Denmark is to follow a rule banning new cage egg farms from next year with a total ban on the farming method by 2035.

Denmark to ban caged egg production by 2035

In a statement, the Ministry of Food, Agriculture and Fisheries said that is would ban new cage egg farms from next year.

A full ban will come into place following a 12-year transitional period to “ensure proper conversion of production”, the ministry said.

“We wanted to phase out cage eggs as soon as possible. But we have a genuine responsibility to producers of cage eggs,” the agriculture minister, Rasmus Prehn, told news wire Ritzau.

The 12-year transition will avoid instances of expropriation by giving farmers time to fund and make the switch, according to Prehn.

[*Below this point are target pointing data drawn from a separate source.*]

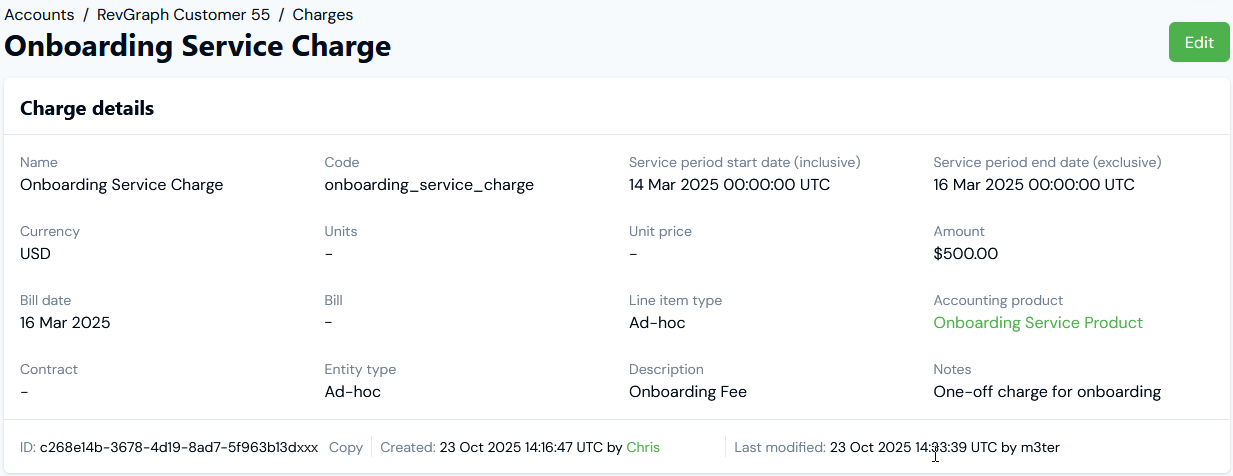The image size is (1233, 476).
Task: Click the service period start date value
Action: tap(729, 185)
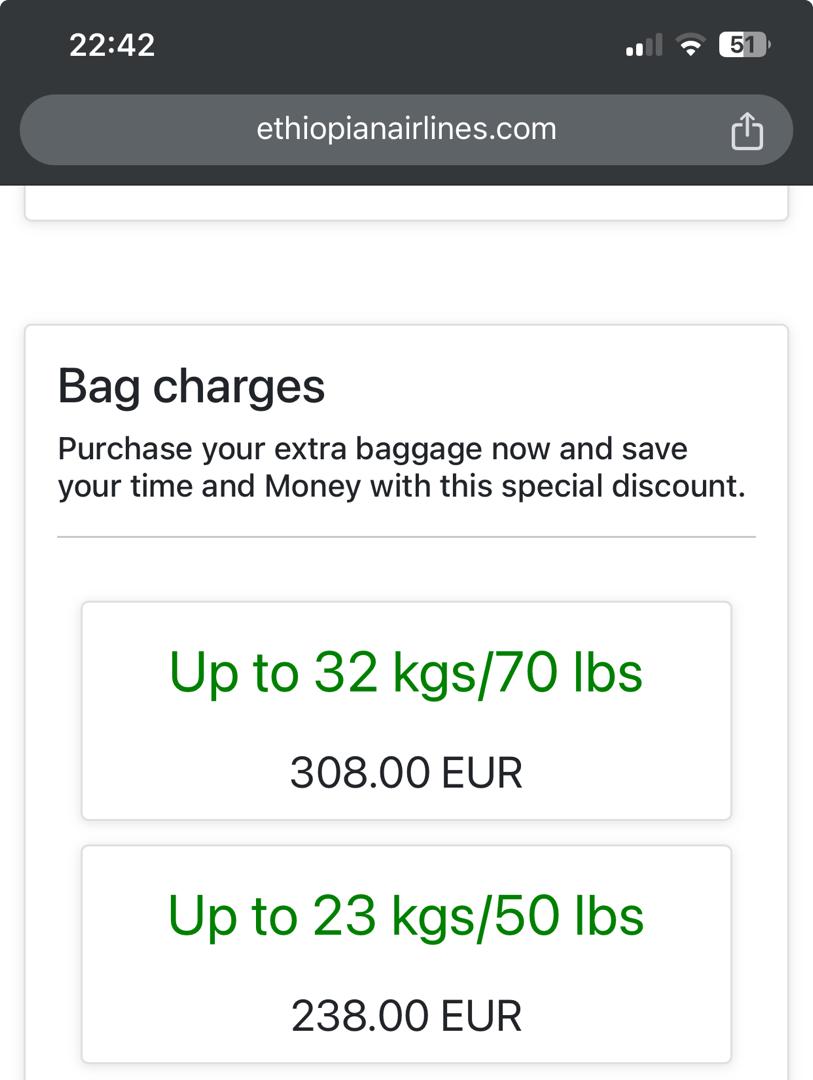813x1080 pixels.
Task: Tap the 238.00 EUR price
Action: [406, 1016]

Supermarket Lidl chose to remove cage eggs from its shelves as long ago as 2015, according to broadcaster DR. Other supermarket chains including Coop and Dansk Supermarked have since followed that decision, meaning most supermarkets in Denmark no longer stock eggs from hens in cages.

The EU banned battery cages in 2012, but hens can still be kept in larger cages, termed “enriched” or “furnished” cages, for the production of eggs, in line with the EU directive that banned battery production.

Production of cage eggs in Denmark has fallen from 61 percent of total egg production in 2010 to 13 percent in 2021, according to DR.

That is an underestimate in comparison to the ministry press release, which states that seven producers of cage eggs in Denmark were responsible for 17 percent of Denmark’s total egg production last year.

While most supermarkets have stopped selling cage eggs, they are still often used by restaurants, catering businesses, food factories and pharmaceutical companies, the ministry states.

“Cage hens live – as the name suggests – their whole lives in small cages with limited space to flap their wings. Denmark is in many ways a forefront country within agriculture, and this must also be the case when it comes to animal welfare,” Prehn said in the press statement.